Historiquement, le mot estran signifie « délaissé sableux de la mer ». Il est attesté sous la forme estrande dans un texte normand au XIIe siècle et a déjà plus ou moins le sens qu'on lui connaît aujourd'hui, il est probablement issu de l'anglais strand jadis « plage ». Le terme picard stranghe, estranc XVIIe siècle puis estran même siècle est, avec le terme normand, la source du mot français, mais de manière directe. Il s'agit d'un emprunt au moyen néerlandais strang au sens de « grève ».

L'estran est donc recouvert, au moins en partie, lors des pleines mers, et découvert lors des basses mers. La durée d'exondation (le retrait de la mer) des différentes parties de l'estran (importante pour l'installation des organismes inféodés à ce biotope) dépend de leurs emplacements par rapport au niveau moyen de la mer et du nombre de marées par jour (deux sur les côtes atlantiques de la France, mais une seule dans certaines régions du globe).


Précisions


Le terme générique d'estran caractérise des faciès géomorphologiques très différents qui se traduisent par l'installation de populations végétales et animales n'ayant que peu de points communs entre elles. En considérant les côtes bordant des mers présentant des marées importantes, il est aisé d'observer trois systèmes principaux :


Structuration verticale


Cette structuration en « étages » est la conséquence des périodes plus ou moins longues d'exondation de l'estran en fonction du positionnement du lieu étudié. Plusieurs facteurs interviennent :

  1. l'humidité : celle-ci peut provenir de l'eau de mer ou de la pluie ;

  2. la température : un estran subit de grandes variations de température quand il est exondé (gel en hiver, fortes températures en été) ; par contre les variations de température sont faibles quand il est immergé ;

  3. la lumière : les flux lumineux sont assez vite arrêtés par les couches d'eau.

Les organismes inféodés aux estrans jouent un rôle dans leur structuration. De ce fait, nous aurons des faciès très différents en fonction du substrat :

Enfin, l'exposition de l'estran à l'action de la mer ne sera pas anodine. Une côte ouverte recevant la houle du large sans que celle-ci ne rencontre d'obstacle n'aura pas la même structure qu'une côte abritée.
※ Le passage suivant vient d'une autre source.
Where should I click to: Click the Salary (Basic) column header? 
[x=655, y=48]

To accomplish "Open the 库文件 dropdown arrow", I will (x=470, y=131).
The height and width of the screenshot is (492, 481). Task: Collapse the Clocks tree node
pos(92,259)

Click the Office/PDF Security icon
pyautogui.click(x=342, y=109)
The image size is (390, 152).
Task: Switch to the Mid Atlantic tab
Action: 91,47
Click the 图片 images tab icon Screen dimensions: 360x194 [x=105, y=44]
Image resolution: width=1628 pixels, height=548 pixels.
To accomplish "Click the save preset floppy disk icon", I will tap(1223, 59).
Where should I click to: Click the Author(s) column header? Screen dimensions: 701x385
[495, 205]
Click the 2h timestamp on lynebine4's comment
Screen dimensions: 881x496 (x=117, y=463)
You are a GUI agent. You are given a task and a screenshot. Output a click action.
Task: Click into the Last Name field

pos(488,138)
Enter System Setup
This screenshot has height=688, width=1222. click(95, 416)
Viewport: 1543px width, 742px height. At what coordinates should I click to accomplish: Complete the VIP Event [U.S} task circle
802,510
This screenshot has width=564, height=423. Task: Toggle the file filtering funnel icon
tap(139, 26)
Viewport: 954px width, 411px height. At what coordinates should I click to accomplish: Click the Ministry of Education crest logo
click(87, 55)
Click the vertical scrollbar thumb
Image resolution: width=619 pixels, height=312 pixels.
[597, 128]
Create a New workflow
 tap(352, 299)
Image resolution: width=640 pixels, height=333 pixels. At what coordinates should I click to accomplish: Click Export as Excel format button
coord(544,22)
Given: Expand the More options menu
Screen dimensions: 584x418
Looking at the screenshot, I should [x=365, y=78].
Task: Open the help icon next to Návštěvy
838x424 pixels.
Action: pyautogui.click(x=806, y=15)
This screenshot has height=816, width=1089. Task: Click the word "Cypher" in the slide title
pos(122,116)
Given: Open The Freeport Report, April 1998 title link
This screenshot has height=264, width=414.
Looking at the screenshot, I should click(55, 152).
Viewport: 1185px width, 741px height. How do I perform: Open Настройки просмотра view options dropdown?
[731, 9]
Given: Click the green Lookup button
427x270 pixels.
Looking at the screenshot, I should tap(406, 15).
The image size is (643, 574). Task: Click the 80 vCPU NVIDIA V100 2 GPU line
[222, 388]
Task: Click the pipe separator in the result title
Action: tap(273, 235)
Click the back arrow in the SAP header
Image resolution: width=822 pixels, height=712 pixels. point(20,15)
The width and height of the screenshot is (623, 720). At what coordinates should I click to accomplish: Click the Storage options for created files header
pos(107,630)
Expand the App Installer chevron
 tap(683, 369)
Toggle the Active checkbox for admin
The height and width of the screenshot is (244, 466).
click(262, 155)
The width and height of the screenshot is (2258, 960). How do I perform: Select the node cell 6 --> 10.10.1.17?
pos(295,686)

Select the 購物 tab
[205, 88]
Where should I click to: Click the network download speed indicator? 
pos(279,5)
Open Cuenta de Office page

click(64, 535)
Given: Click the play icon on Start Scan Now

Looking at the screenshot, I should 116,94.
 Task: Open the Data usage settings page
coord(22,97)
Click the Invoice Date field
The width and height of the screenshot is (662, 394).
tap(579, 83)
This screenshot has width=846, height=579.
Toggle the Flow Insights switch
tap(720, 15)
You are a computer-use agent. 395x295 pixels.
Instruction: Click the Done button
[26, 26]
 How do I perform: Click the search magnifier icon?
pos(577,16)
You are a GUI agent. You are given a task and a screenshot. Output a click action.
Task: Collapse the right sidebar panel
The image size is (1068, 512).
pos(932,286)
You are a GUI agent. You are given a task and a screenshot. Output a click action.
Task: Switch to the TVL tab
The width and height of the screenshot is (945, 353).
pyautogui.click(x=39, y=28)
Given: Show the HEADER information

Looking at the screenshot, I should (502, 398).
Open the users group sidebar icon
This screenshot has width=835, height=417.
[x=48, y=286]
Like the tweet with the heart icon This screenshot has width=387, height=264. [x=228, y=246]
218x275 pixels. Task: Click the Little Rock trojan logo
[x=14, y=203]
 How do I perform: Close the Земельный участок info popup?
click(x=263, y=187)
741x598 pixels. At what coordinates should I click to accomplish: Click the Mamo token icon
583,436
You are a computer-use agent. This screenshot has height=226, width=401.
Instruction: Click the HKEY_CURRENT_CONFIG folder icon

Sur une côte rocheuse quatre grands étages peuvent être définis :

Sur un estran sédimentaire la structuration verticale des plages est beaucoup moins nette. Cependant, si la plage (qu'elle soit sableuse ou de galets) va jusqu'à la frange terrestre il est possible de distinguer la limite entre le médiolittoral et le supralittoral car ce dernier étage est le plus souvent constitué de systèmes dunaires. Si ces plages aboutissent à une falaise ou à un ensemble rocheux, on se retrouve dans la situation des estrans rocheux, et l'étage supralittoral correspond aux zones recouvertes de lichens.

La limite entre le médiolittoral et l'infralittoral est beaucoup plus délicate à observer. En général les sédiments de l'infralittoral sont beaucoup plus fins et beaucoup plus imbibés d'eau. Toutefois, il existe souvent des blocs en place et ceux-ci, par les algues qui les recouvrent, permettent de se repérer.

Dans les estuaires tout dépend de la quantité d'apports terrigènes déversés par les cours d'eau et des flux de ces derniers. Le supralittoral correspond au schorre; il s'agit de banquettes de vases compactées plus ou moins sableuses qui ne se trouvent immergées qu'aux plus fortes marées. Ces banquettes sont recouvertes de plantes vasculaires et l'homme les a souvent récupérées pour l'élévage des animaux dits de prés salés; il ne faut pas oublier que ces prés sont recouverts d'eau de mer à chaque grande marée d'équinoxe. Le schorre se trouve plus ou moins découpé par des chenaux dont la partie basale est formée de vases plus ou moins fluides en fonction des sables qui y sont mélangés; c'est la slikke qui occupe tout le médiolittoral de chaque côté du cours d'eau quand la rivière qui aboutit à la mer a un faible débit, l'infralittoral correspondant alors à un milieu moins vaseux. Si la rivière a un fort débit, la slikke des berges du cours d'eau occupe médio- et infra-littoral. Comme la slikke est un milieu labile (à chaque marée la couche superficielle de l'ensemble est plus ou moins remaniée) l'observateur n'observe qu'une vase nue.